Avoid Common Scams

Every day we turn on the news or gather around the water cooler, we hear about some new way people are being scammed. Sometimes it’s stolen credit, sometimes it’s a business running away with your hard-earned money. While it’s virtually impossible to guarantee that it won’t happen to you, here are a few steps we can take to decrease your chances.

  • Buy an inexpensive shredder and use it to destroy any documentation that includes your name, address, or other personal information. This would include credit card and bank statements, cancelled checks, junk mail and credit card offers, and medical bills. Throwing out (or recycling) this “paperwork” makes your information available to anyone willing to sort through the trash.
  • Do not give out your social security number or any personal information to anyone you don’t know. This includes scary or official-looking letters or emails from your bank or credit card company that require you to update security information.
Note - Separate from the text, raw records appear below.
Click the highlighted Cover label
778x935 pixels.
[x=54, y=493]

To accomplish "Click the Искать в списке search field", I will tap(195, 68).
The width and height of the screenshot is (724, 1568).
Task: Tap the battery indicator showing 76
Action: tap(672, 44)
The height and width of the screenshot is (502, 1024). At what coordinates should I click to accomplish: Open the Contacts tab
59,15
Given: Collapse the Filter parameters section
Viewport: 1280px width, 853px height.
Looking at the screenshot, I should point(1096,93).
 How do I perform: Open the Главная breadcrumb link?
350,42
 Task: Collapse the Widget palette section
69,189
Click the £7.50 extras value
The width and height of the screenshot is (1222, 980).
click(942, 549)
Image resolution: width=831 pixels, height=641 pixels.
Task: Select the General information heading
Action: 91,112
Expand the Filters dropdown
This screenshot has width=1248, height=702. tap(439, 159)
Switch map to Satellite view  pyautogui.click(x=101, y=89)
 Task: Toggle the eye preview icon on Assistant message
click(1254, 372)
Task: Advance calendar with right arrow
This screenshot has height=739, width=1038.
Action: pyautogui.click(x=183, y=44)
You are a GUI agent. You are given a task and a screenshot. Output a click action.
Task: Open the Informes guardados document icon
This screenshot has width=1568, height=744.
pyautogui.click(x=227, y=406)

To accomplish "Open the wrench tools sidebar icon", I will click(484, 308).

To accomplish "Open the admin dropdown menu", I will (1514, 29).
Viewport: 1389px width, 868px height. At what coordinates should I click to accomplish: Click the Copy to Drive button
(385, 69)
If you receive such a notice, contact your bank (not by the phone number posted in the letter) to verify that it came from them.
  • Never sign a blank contract and allow a salesperson to fill in the rest. Understand everything on the contract before signing, and get oral promises in writing.
  • If you are scammed, don’t let your embarrassment stop you from filing a complaint with the proper authorities (Attorney General, Better Business Bureau, or police). Even the savviest consumers sometimes get stung. The only way to attempt to recover what was lost and prevent others from being scammed is to go on the record.